BEGIN DATASET ENTRIES

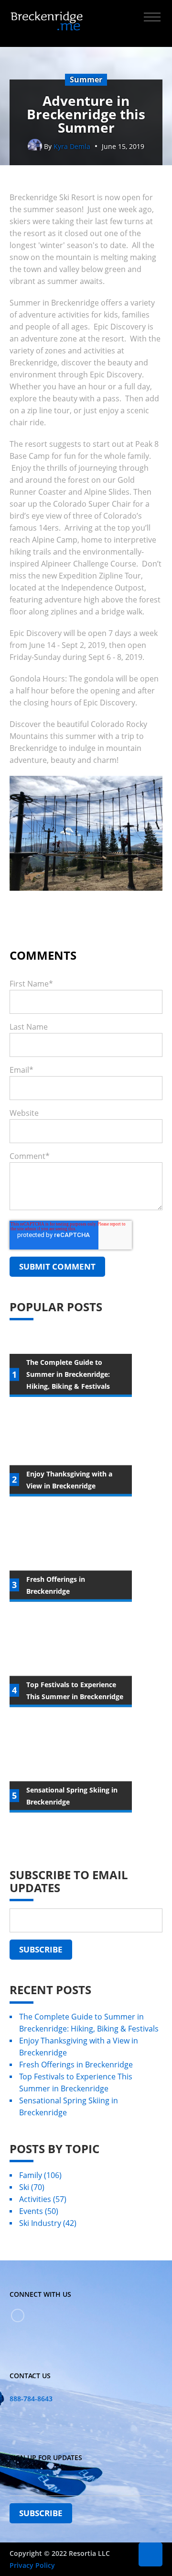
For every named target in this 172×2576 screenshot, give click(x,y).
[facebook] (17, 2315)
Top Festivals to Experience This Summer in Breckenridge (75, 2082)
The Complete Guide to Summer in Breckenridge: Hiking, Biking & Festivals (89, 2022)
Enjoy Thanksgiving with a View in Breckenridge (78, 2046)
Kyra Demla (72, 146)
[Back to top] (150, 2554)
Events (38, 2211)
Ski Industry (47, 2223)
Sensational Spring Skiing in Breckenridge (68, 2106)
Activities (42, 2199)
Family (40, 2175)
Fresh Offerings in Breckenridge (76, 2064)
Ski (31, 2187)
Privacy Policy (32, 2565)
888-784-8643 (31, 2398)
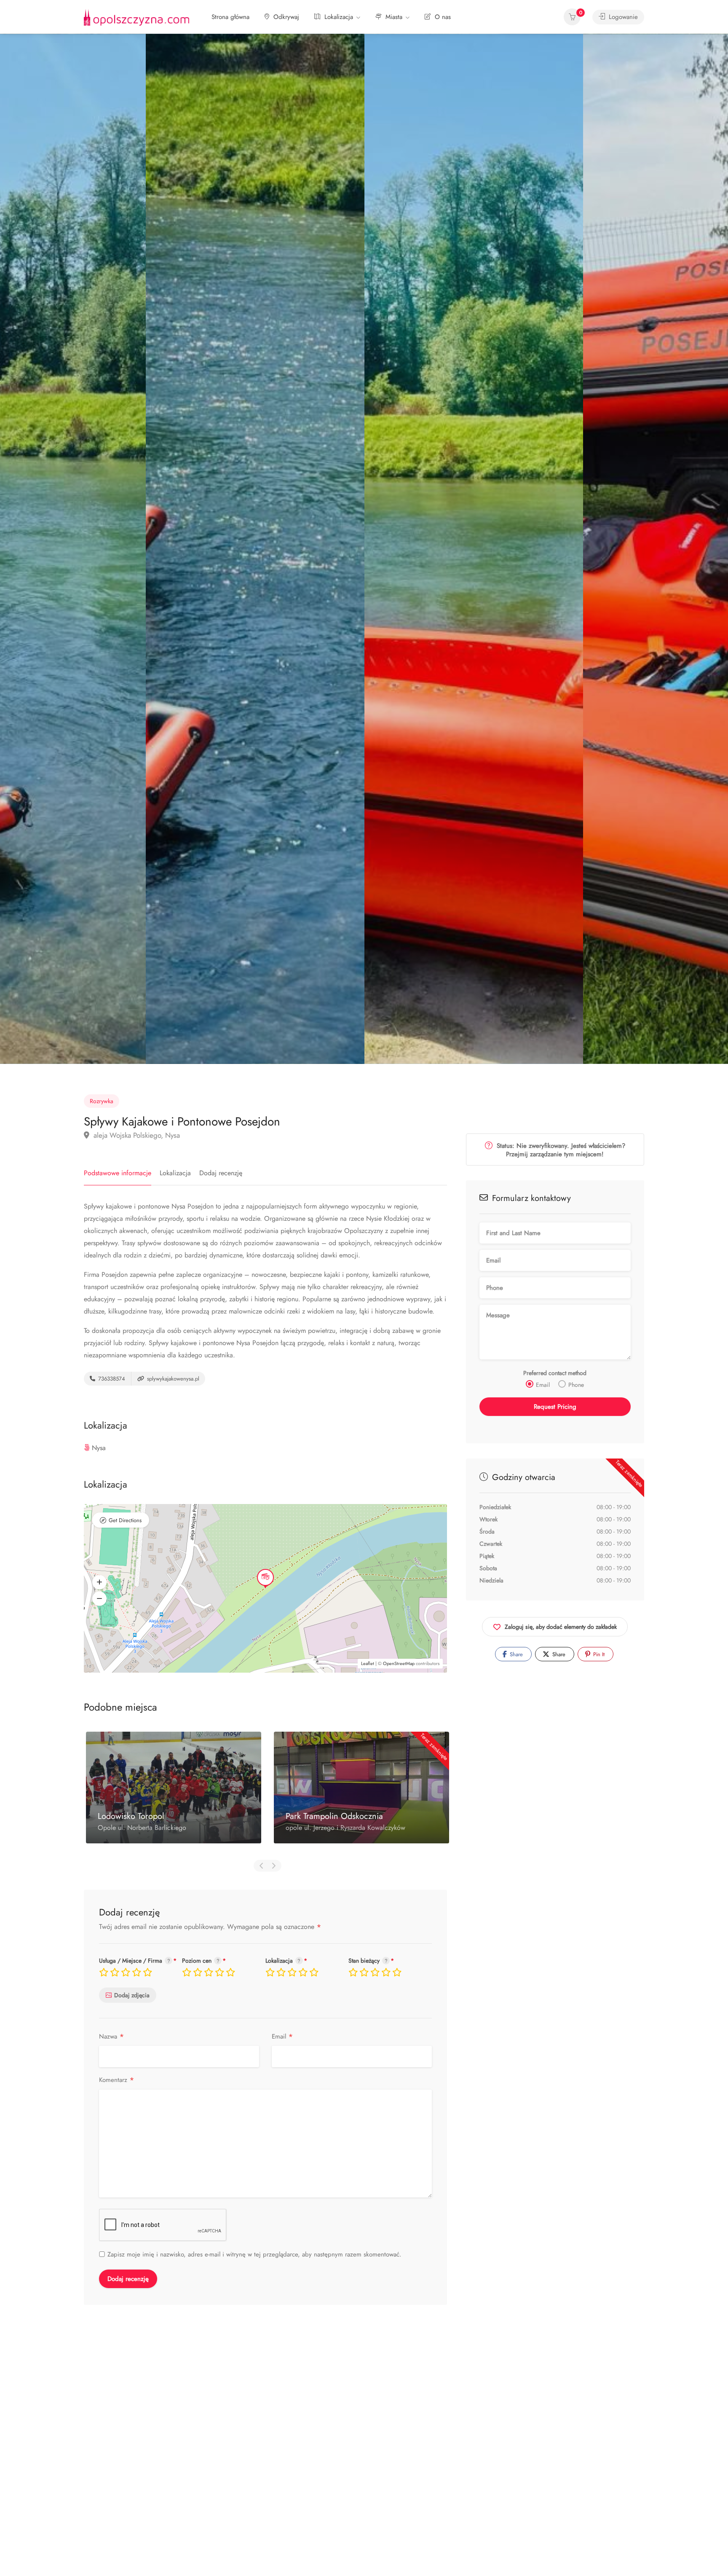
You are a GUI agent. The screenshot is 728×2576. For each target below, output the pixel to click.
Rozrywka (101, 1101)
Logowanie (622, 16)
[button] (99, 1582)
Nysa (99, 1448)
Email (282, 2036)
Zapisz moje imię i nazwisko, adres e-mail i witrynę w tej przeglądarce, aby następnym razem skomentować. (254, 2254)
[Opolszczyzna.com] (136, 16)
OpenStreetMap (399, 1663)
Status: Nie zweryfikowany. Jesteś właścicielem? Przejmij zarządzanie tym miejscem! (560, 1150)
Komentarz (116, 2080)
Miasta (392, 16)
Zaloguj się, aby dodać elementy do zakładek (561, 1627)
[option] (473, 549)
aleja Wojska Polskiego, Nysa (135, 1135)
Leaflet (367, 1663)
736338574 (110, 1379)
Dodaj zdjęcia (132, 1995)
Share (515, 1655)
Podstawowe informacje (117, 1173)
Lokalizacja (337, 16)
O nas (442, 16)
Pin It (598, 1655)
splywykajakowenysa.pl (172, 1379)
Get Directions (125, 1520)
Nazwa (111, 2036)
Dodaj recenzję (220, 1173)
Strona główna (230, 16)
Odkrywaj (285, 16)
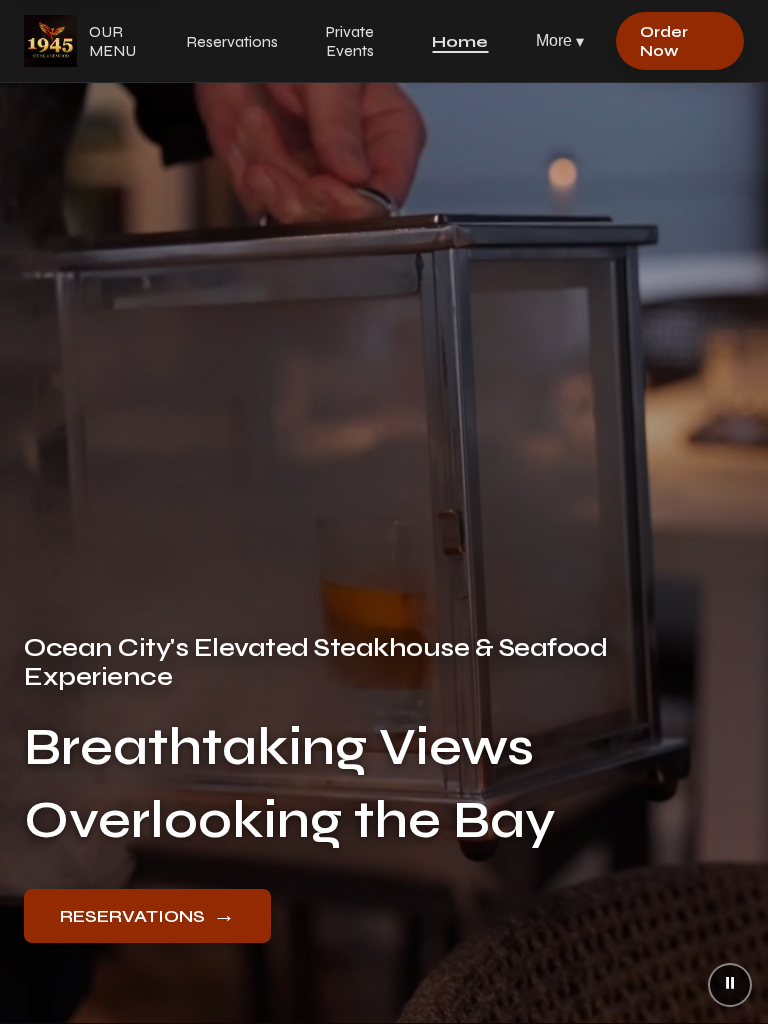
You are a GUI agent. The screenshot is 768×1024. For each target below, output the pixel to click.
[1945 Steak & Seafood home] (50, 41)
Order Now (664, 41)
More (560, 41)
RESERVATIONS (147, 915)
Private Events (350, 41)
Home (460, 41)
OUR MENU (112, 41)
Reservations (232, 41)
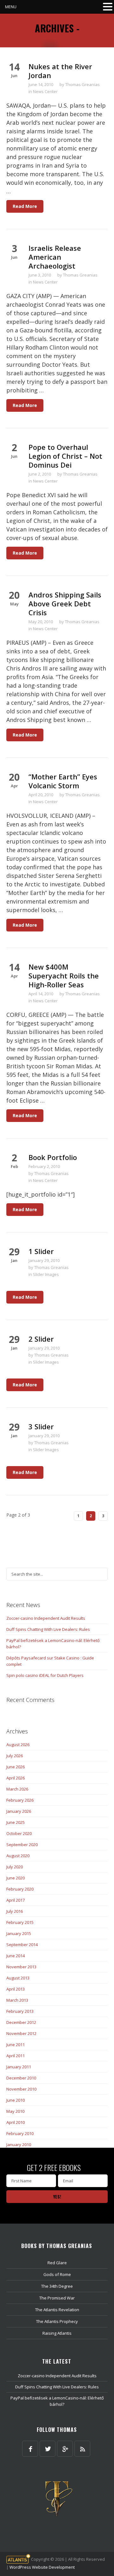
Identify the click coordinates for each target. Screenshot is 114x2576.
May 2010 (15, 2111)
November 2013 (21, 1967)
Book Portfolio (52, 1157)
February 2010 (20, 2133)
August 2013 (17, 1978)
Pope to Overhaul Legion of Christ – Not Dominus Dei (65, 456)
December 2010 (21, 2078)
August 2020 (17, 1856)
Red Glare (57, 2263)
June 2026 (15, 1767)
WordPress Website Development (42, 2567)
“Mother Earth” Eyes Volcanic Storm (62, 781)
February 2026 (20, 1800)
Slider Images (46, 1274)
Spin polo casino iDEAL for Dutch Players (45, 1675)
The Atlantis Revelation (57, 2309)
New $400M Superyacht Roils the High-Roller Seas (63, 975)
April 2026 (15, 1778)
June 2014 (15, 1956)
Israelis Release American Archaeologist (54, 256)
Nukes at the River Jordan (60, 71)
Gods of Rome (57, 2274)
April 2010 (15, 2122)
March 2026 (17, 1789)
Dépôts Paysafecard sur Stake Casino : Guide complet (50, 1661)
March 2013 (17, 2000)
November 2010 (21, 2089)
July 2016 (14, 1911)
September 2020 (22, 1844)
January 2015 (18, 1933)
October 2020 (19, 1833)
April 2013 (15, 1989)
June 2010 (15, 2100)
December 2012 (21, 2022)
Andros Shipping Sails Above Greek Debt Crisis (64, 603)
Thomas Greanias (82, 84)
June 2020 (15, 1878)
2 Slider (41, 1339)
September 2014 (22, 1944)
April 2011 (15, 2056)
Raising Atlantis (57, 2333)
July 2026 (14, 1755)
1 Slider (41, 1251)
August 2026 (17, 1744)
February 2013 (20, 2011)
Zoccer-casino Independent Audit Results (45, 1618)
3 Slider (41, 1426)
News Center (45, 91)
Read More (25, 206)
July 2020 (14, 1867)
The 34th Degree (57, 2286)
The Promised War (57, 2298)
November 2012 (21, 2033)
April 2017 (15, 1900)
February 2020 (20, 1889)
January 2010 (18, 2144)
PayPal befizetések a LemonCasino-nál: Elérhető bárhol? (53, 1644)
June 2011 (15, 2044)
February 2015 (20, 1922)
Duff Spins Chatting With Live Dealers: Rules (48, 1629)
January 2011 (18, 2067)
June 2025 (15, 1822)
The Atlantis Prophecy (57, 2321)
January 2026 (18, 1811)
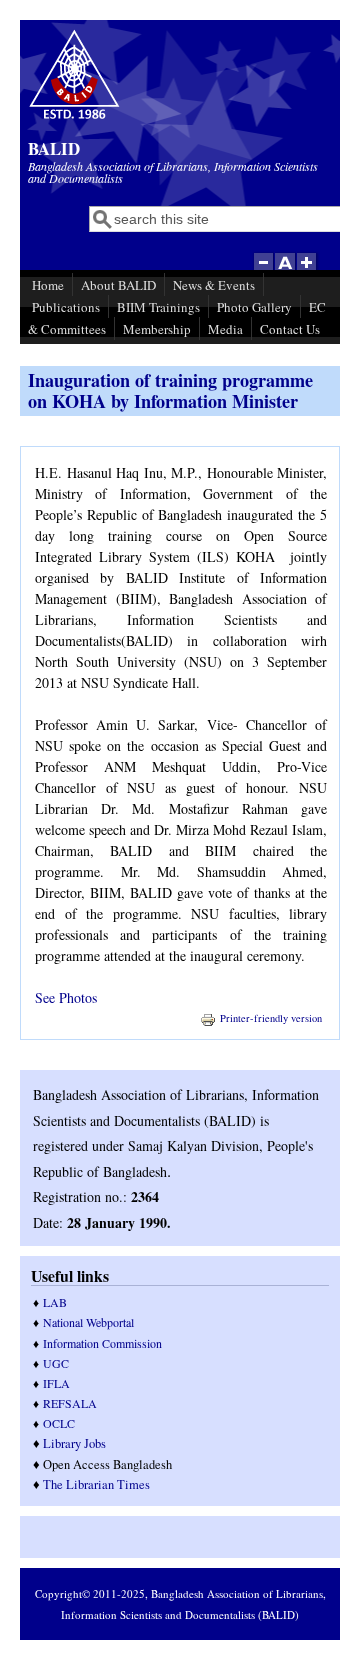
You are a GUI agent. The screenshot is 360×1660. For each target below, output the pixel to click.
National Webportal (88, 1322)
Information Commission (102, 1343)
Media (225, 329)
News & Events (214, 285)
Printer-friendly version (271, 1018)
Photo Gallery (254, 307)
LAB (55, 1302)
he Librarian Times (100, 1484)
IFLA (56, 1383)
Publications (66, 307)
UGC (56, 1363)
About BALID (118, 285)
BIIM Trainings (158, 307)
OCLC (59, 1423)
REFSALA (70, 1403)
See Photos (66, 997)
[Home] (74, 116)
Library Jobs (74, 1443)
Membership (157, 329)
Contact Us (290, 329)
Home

END DATASET ENTRIES

» **TASK DIRECTIONS**
Exact output of each line above is wanted, without the pictures.

» **EXPECTED ANSWER**
For every named target in this 172×2576 screenshot, give click(x,y).
[facebook] (17, 2315)
Top Festivals to Experience This Summer in Breckenridge (75, 2082)
The Complete Guide to Summer in Breckenridge: Hiking, Biking & Festivals (89, 2022)
Enjoy Thanksgiving with a View in Breckenridge (78, 2046)
Kyra Demla (72, 146)
[Back to top] (150, 2554)
Events (38, 2211)
Ski Industry (47, 2223)
Sensational Spring Skiing in Breckenridge (68, 2106)
Activities (42, 2199)
Family (40, 2175)
Fresh Offerings in Breckenridge (76, 2064)
Ski (31, 2187)
Privacy Policy (32, 2565)
888-784-8643 (31, 2398)
You are a GUI agent. The screenshot is 728×2576. For each target below, output the pixel to click.
Rozrywka (101, 1101)
Logowanie (622, 16)
[button] (99, 1582)
Nysa (99, 1448)
Email (282, 2036)
Zapisz moje imię i nazwisko, adres e-mail i witrynę w tej przeglądarce, aby następnym razem skomentować. (254, 2254)
[Opolszczyzna.com] (136, 16)
OpenStreetMap (399, 1663)
Status: Nie zweryfikowany. Jesteś właścicielem? Przejmij zarządzanie tym miejscem! (560, 1150)
Komentarz (116, 2080)
Miasta (392, 16)
Zaloguj się, aby dodać elementy do zakładek (561, 1627)
[option] (473, 549)
aleja Wojska Polskiego, Nysa (135, 1135)
Leaflet (367, 1663)
736338574 (110, 1379)
Dodaj zdjęcia (132, 1995)
Share (515, 1655)
Podstawowe informacje (117, 1173)
Lokalizacja (337, 16)
O nas (442, 16)
Pin It (598, 1655)
splywykajakowenysa.pl (172, 1379)
Get Directions (125, 1520)
Nazwa (111, 2036)
Dodaj recenzję (220, 1173)
Strona główna (230, 16)
Odkrywaj (285, 16)
You are a GUI agent. The screenshot is 768×1024. For each target below, output the pixel to click.
[1945 Steak & Seafood home] (50, 41)
Order Now (664, 41)
More (560, 41)
RESERVATIONS (147, 915)
Private Events (350, 41)
Home (460, 41)
OUR MENU (112, 41)
Reservations (232, 41)
Identify the click coordinates for each target. Screenshot is 114x2576.
May 2010 (15, 2111)
November 2013 (21, 1967)
Book Portfolio (52, 1157)
February 2010 (20, 2133)
August 2013 (17, 1978)
Pope to Overhaul Legion of Christ – Not Dominus Dei (65, 456)
December 2010 (21, 2078)
August 2020 (17, 1856)
Red Glare (57, 2263)
June 2026 (15, 1767)
WordPress Website Development (42, 2567)
“Mother Earth” Eyes Volcanic Storm (62, 781)
February 2026 (20, 1800)
Slider Images (46, 1274)
Spin polo casino iDEAL for Dutch Players (45, 1675)
The Atlantis Revelation (57, 2309)
New $400M Superyacht Roils the High-Roller Seas (63, 975)
April 2026 (15, 1778)
June 2014 (15, 1956)
Israelis Release American Archaeologist (54, 256)
Nukes at the River Jordan (60, 71)
Gods of Rome (57, 2274)
April 2010 (15, 2122)
March 2026 (17, 1789)
Dépôts Paysafecard sur Stake Casino : Guide complet (50, 1661)
March 2013 (17, 2000)
November 2010 (21, 2089)
July 2016 (14, 1911)
September 2020 (22, 1844)
January 2015 (18, 1933)
October 2020 (19, 1833)
April 2013 (15, 1989)
June 2010 (15, 2100)
December 2012 (21, 2022)
Andros Shipping Sails Above Greek Debt Crisis (64, 603)
Thomas Greanias (82, 84)
June 2020 (15, 1878)
2 Slider (41, 1339)
September 2014 (22, 1944)
April 2011 (15, 2056)
Raising Atlantis (57, 2333)
July 2026 (14, 1755)
1 Slider (41, 1251)
August 2026 (17, 1744)
February 2013 (20, 2011)
Zoccer-casino Independent Audit Results (45, 1618)
3 Slider (41, 1426)
News Center (45, 91)
Read More (25, 206)
July 2020 (14, 1867)
The 34th Degree (57, 2286)
The Promised War (57, 2298)
November 2012 (21, 2033)
April 2017 (15, 1900)
February 2020 (20, 1889)
January 2010 (18, 2144)
PayPal befizetések a LemonCasino-nál: Elérhető bárhol? (53, 1644)
June 2011 (15, 2044)
February 2015 (20, 1922)
Duff Spins Chatting With Live Dealers: Rules (48, 1629)
January 2011 (18, 2067)
June 2025 (15, 1822)
The Atlantis Prophecy (57, 2321)
January 2026 (18, 1811)
You are a GUI agent. The screenshot is 360×1660. For each target below, output the pixel to click.
National Webportal (88, 1322)
Information Commission (102, 1343)
Media (225, 329)
News & Events (214, 285)
Printer-friendly version (271, 1018)
Photo Gallery (254, 307)
LAB (55, 1302)
he Librarian Times (100, 1484)
IFLA (56, 1383)
Publications (66, 307)
UGC (56, 1363)
About BALID (118, 285)
BIIM Trainings (158, 307)
OCLC (59, 1423)
REFSALA (70, 1403)
See Photos (66, 997)
[Home] (74, 116)
Library Jobs (74, 1443)
Membership (157, 329)
Contact Us (290, 329)
Home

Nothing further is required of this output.